Learning information, processes, data - often by rote - undoubtedly has some utility; but it is simply not the same as developing a sense of intellectual curiosity, academic adventurism and the 'dot-joining' that is the basis of all effective innovation. And - fortunately - it's that education that continues to dominate the syllabuses of English-speaking schools and universities.

Second, our labour markets are flexible. And, whatever the European Union thinks, we like it that way. One of the secrets of Silicon Valley, says Reid Hoffman, co-founder of Linked-In, is the ability to fire at will and the fact that restrictive covenants in employment contracts are not enforced. We might not quite have that in the old country, but we're a good deal closer to it than any of our friends across the English Channel. That means fluidity of labour, and therefore fluidity of ideas and know-how. The best creativity is a collaborative process; to be able to access new ideas, fresh thinking is absolutely vital. Moreover, being able to scale up, or down quickly reduces the risk in starting or investing in new businesses and competition - a war for ideas, almost - is enhanced dramatically as a result.

Third, we, the Americans and the British, have already established ourselves as the pre-eminent force in the creative space. There is no Italian Madison Avenue, there is no Malaysian M & C Saatchi. There is only one Bay Area, there is only one Shoreditch. The BBC and HBO are on a different plane of expertise altogether when it comes to developing content and delivering it with the very highest of production values. I am laboring the point slightly perhaps, but it is clear that London and New York, in particular, are genuine centres of creative excellence.

Whilst it would be wrong and truly insulting not to acknowledge the contribution of a Barcelona, a Rio, a Vienna, or a Sydney even; none of those cities comes anywhere near offering the sheer depth and diversity of a London or New York. So we are already leaders in this space.

Enough, therefore, of the doom and gloom. If we get this right, we could be staring not, as Prime Minister Cameron might have it, down the barrel of a gun, but at a golden age of innovation and creativity - where we think our way to a better future. Lehman didn't mark the end of the world so much as the beginning of a new one. Let's just get on and decide what that looks like.

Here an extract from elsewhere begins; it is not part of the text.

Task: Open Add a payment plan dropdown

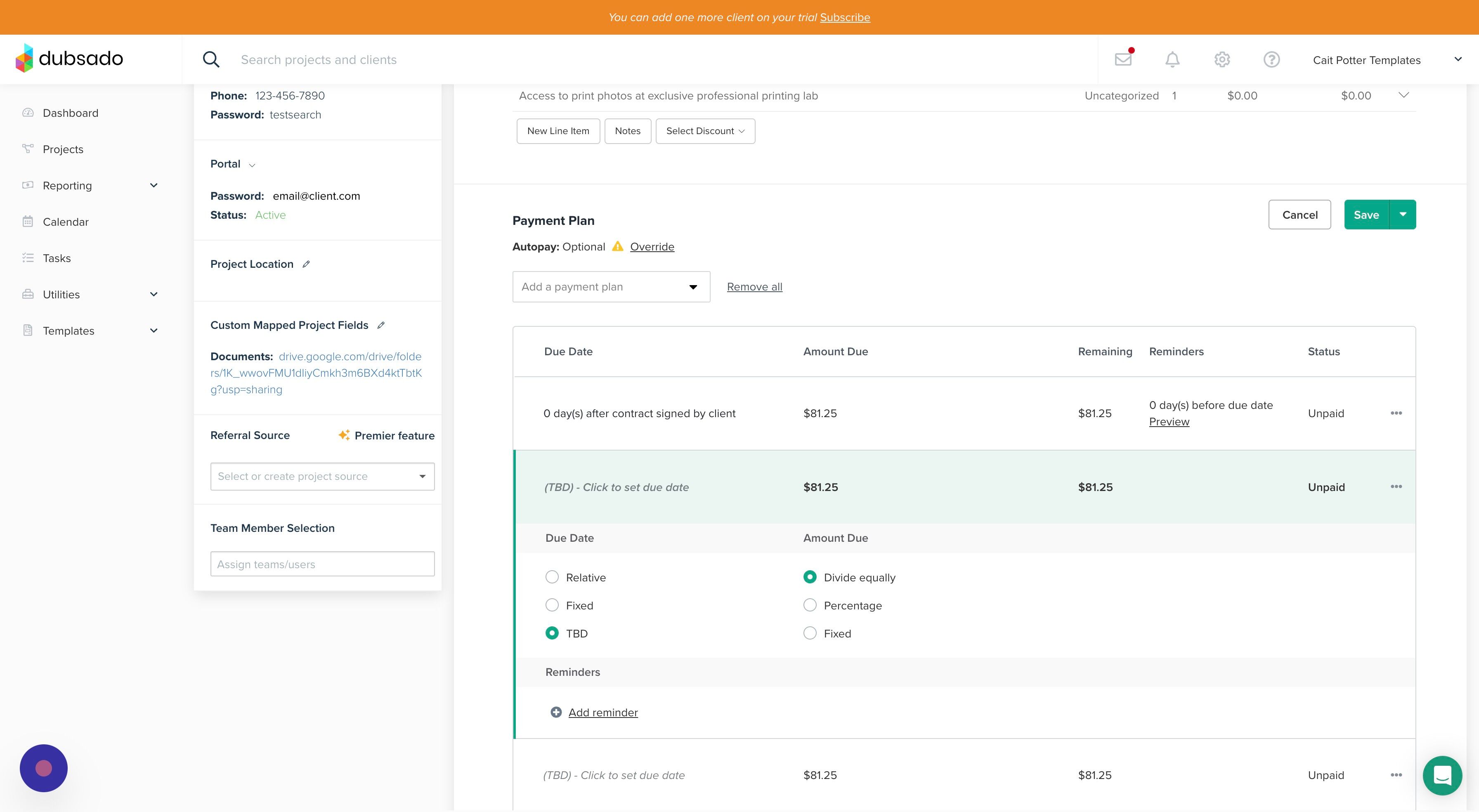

In tough economic times, commentators are often given to explaining complex issues with a comparison to a sick patient in need of a cure. It's a cliche, but let's roll with it - and indulge ourselves in a bit of fabulously optimistic, creative, 1970s Americana as we do:-

'We can rebuild him. We have the technology. We can make him better than he was. Better...stronger...faster.'

Because you cannot commoditise creativity.